Aarón Mariscal Zúñiga
Mucho se especula sobre cómo debemos los católicos interpretar esta catástrofe que vive la humanidad con el coronavirus. Algunos dicen que si oramos mucho, Dios va a detener la pandemia; otros, que merecemos la enfermedad porque es un castigo de Dios. Al final, ¿cuál es la verdad?
Ambos puntos de vista tienen algo de razón; hoy nos detendremos a analizar el primero. Dios tiene el poder de sanar y es bueno que oremos para pedir su misericordia y salvar nuestras vidas, pero no es suficiente. La oración tiene más eficacia si viene acompañada de penitencia, ayuno o mortificación; y lo más importante, un cambio de actitud.
Aunque siempre hayamos sido pecadores, la humanidad está sumida hoy más que nunca en los peores pecados que uno pueda imaginar. De nada sirve aparentar ser santos con falsas palabras que ni Dios mismo cree en nuestras oraciones: Él sabe qué hay en nuestra conciencia. Sabe que, en muchos casos, si nos salva la vida, vamos a seguir pecando como nos dé la gana.
Es ahí donde entra el otro factor importante: salvar nuestra alma. De nada sirve seguir gozando de vida y salud si seguimos condenándonos al infierno obrando mal. El pecador obstinado es quien insiste en hacer el mal a pesar de conocer el bien: no le importa, no le incumbe, solo quiere hacer lo que le gusta sin que juzguen sus fechorías.
Esto no quiere decir que no haya que salvar vidas, incluso las de los malhechores: al contrario, es noble y justo seguir con todos los cuidados necesarios para evitar más contagios y salvar las vidas de los ya contagiados. Sin embargo, los católicos tenemos que hacer doble esfuerzo: no solo salvar la vida perecedera de este mundo, sino también la espiritual.
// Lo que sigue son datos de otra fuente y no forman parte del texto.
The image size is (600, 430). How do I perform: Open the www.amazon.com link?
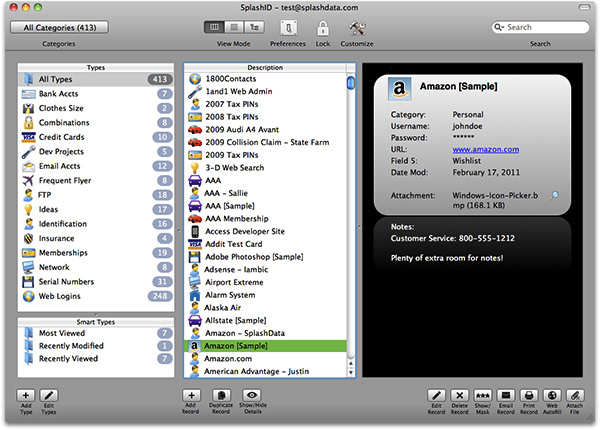(486, 150)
Tenemos que rezar el rosario cada día, hacer obras de caridad: dar al que no tiene, enseñar al ignorante, ayudar al oprimido, etc. Orar por nuestros médicos, militares, autoridades, periodistas, comerciantes… Orar al santo de nuestra devoción, enseñar virtudes dando el ejemplo, etc. Es un sacrificio diario de tiempo que hay que asumir para tener el derecho de llamarnos católicos auténticos.
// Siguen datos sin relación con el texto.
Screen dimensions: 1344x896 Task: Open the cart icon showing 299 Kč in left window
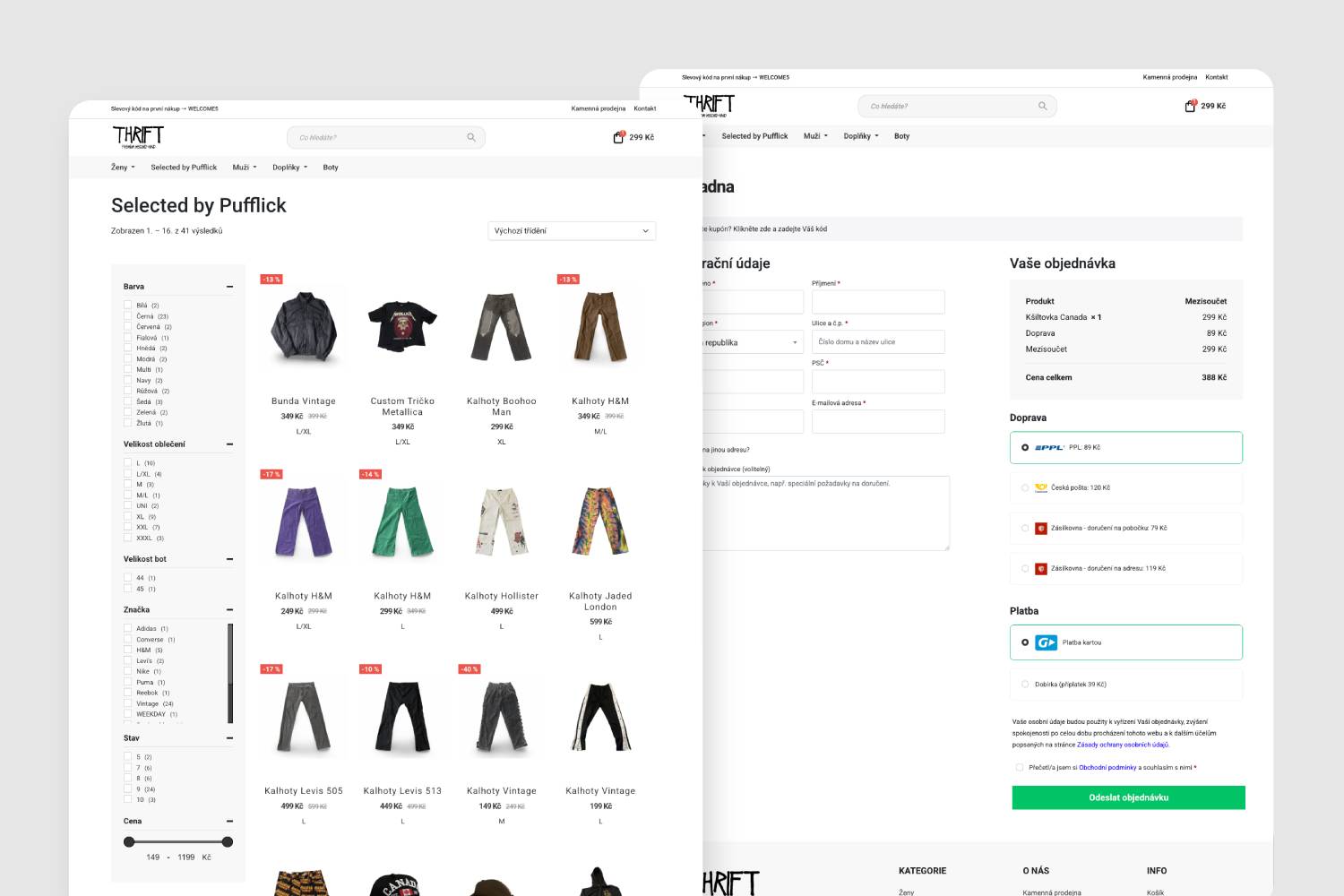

Los católicos hemos descuidado tanto la salvación de nuestra alma; tanto, que ya ni parecemos católicos, sino más bien simples maniquíes seculares dispuestos a dejarse llevar por lo que dicta el mundo. Por esta razón, no basta con pedir en nuestras oraciones que salvemos nuestras vidas, sino que salvemos nuestra alma, y que Dios nos utilice a nosotros y al prójimo para salvar las almas de los demás.
Es importante recurrir a Dios para que nos ilumine con su sabiduría, que tanto bien hace a la salvación del hombre. Los bienes materiales y perecederos son nada ante la dicha de tener un alma que pronto verá a Dios y gozará con los ángeles cantando himnos de gloria.
Dice San Alfonso María de Ligorio en su libro Preparación para la muerte: «Si se pierde la hacienda, posible es recobrarla por nuevos trabajos; si se pierde un cargo, puede ser recuperado otra vez; aun perdiendo la vida, si uno se salva, todo se remedia».